I put a lot of reconstruction into my argument. I started out with just explaining how privatization has messed with the mental states of current students. It then evolved to the there are societal changes that have caused students to be stressed about school and I began to analyze technology and media's role in student stress. After struggling to find the answer that works for me, I came to an integration of everything I originally looked through. My topic is that anxiety is extremely higher than it was ten years ago, and why is this happening? My argument and angle is that academic pressure and financial burden is the highest it has ever been. The combination of these two is what is causing so much stress for students. These are only made worse by privatization. Privatization creates a divide between students who have the means to turn to their own private outlets to get through school, and those who do not have their own private outlets and need to turn to loan private outlets to pay for schooling. This goes further for those who have private resources like family support in comparison to students who enter school entirely on their own. That divide makes the academic pressure even worse because you are competing with an elite crowd to compensate with the financial debt that you will be leaving school with. That is what my proposal fell to be. What is different from then to know is that I noted at the end of my proposal that on campus resources cannot keep up with students. I have since moved that to the front of my paper, touching on that before I get to main topic. I use it to explain that students feel very disconnected from their schools because counseling is currently so poor. I then go in to privatization and how it is alienating students.

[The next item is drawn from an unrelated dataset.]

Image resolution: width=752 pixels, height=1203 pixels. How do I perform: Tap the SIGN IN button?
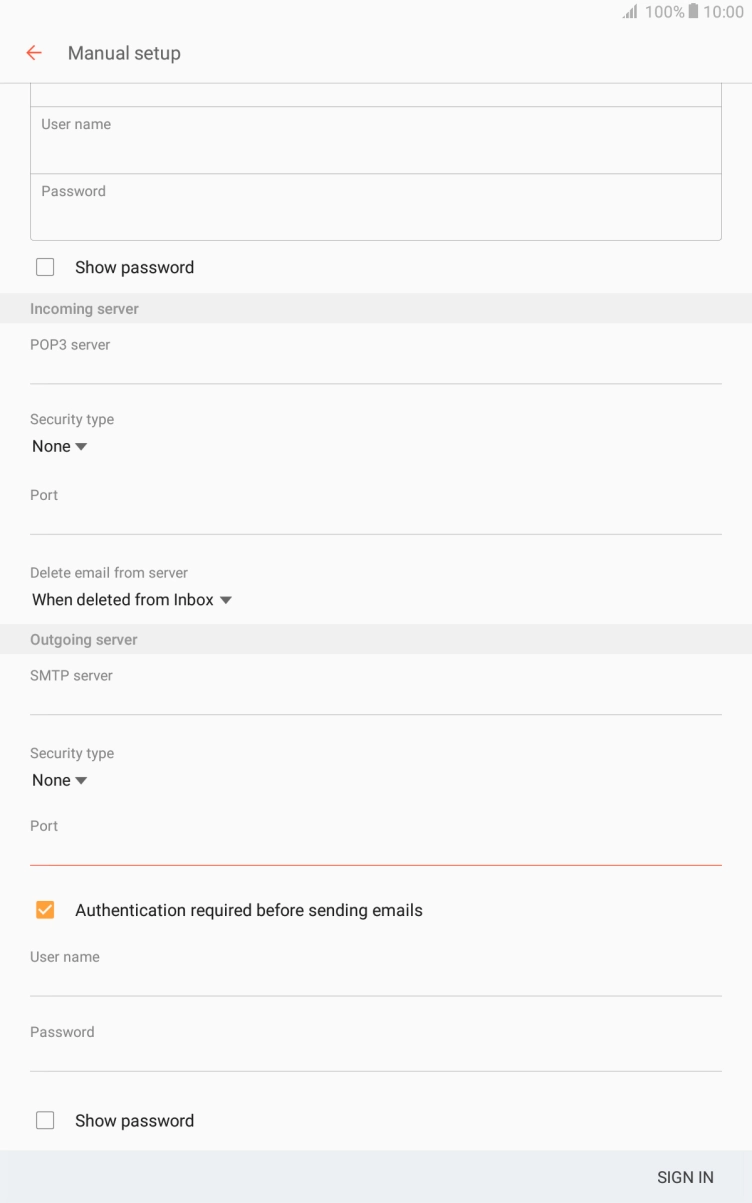tap(685, 1176)
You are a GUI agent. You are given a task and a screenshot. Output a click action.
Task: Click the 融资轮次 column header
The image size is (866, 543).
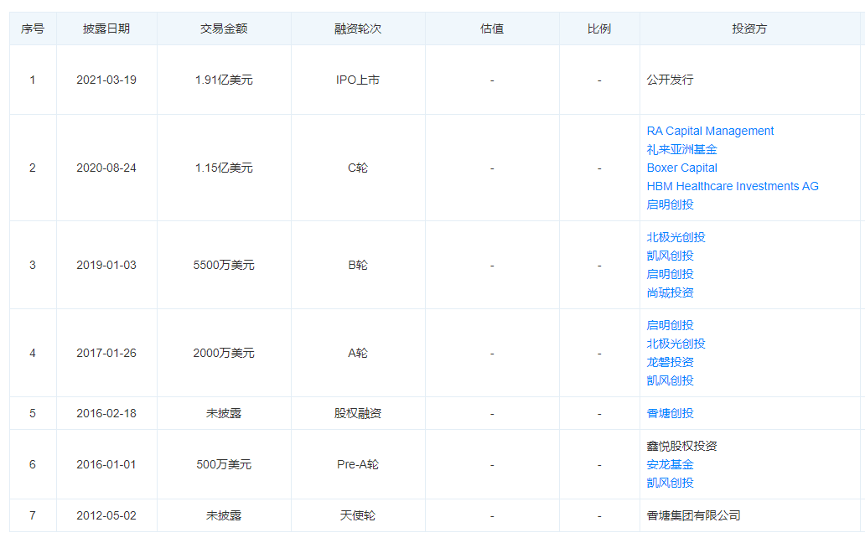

My counter argument seemed at first that it would be extremelt difficult to find, but in I stumbled upon it when I found a study that I first thought fit in to my argument well. A study looked at the effect of academic pressure on the health of students, but hardiness of personaility was factored in also. The study, Academic Stress and Health: Exploring the Moderating Role of
Personality Hardiness, found that students who cite academic stress are more likely to report health issues, but those with more hardy personalities were less likely to report health issues. This counter argument is an argument that we hear every day. Millennials don't have the grit to deal with the stress they face. Baby boomers argue that the stress hasn't changed. This study is followed by several other studies that cite the same exact argument. I have trying to find a way to understand and use Dana Becker, so this is the perfect example. Dana Becker, in One Nation Under Stress: The Trouble With Stress and an Idea, can almost seem like this is for this argument as she presents this rhetoric in her book. She explains that stress is privatized, society has turned on the people and saying that the reason that people can't deal with stress is because they lack the grit and the strength to get through it. It is their, private fault. Dana Becker states that this thought process is wrong, that the more we push this on people, the less they will be able to handle stress. It is an added pressure that people are privatizing stress and blaming themselves for the issues that they have. This argument is enjoyable to turn on its head because even in the study mentioned earlier, the discussion section explains that in the second part of the study where they test health and stress, hardiness does protect student's health, that is not the case for stress. Hardiness is unable to protect students from stress, they experience it no matter what. Another counter argument to back up my point is from the New York Post. The article states that instead of bashing millennials, they need to be given tools to cope. Even if those tools are keeping themselves closer to family and support systems. A great quote from the article states, "But the spike in anxiety is a real issue, one that shouldn't be lumped in with their "omg! lol! i can't even," social ineptitude."